Exercise:
Give every entry below again, exactly as written, and skip the images.

Given records:
=-=-=-=-=

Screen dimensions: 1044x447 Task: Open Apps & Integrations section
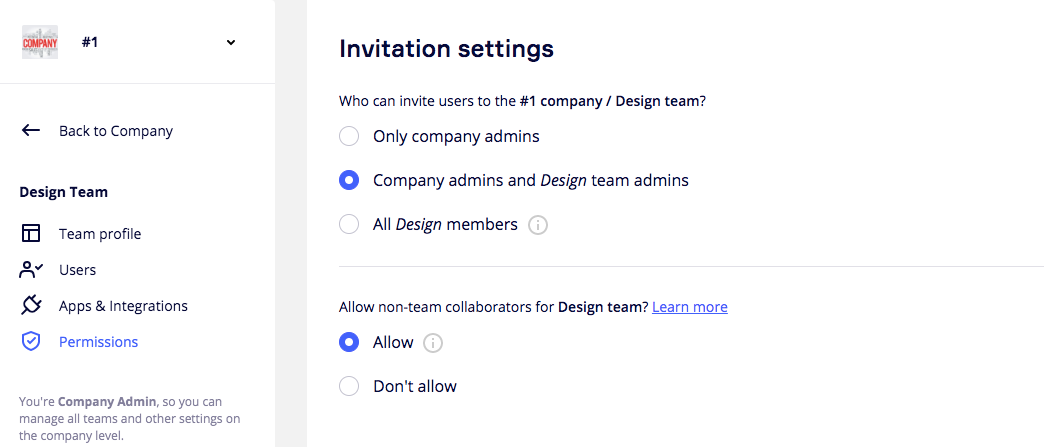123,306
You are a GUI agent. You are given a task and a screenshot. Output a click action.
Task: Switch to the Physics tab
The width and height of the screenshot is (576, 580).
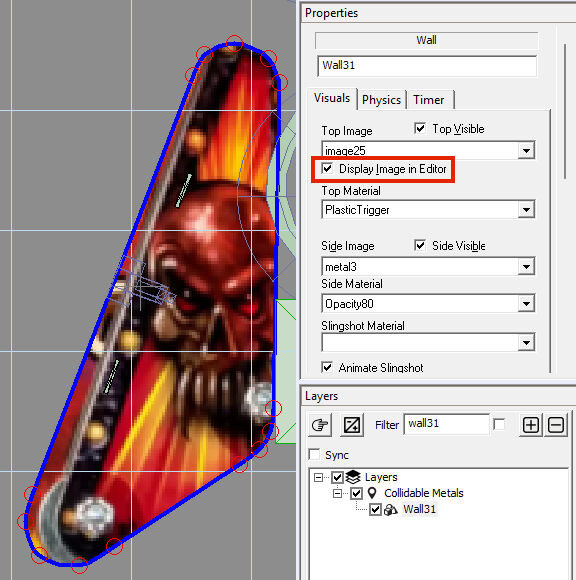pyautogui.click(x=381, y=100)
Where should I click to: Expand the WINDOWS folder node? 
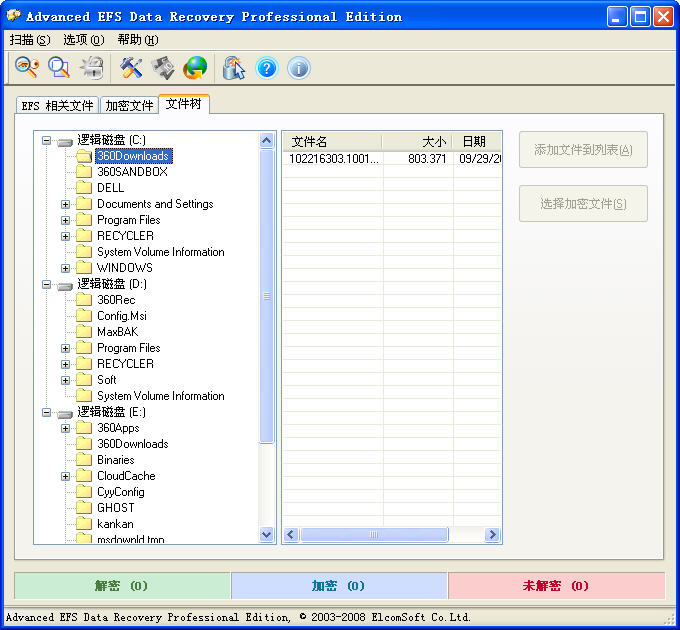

=-=-=-=-=

Finished exercise:
Screen dimensions: 1044x447 Task: Open Apps & Integrations section
123,306
You are a GUI agent. You are given a task and a screenshot. Output a click action.
Task: Switch to the Physics tab
The width and height of the screenshot is (576, 580).
pyautogui.click(x=381, y=100)
Where should I click to: Expand the WINDOWS folder node? 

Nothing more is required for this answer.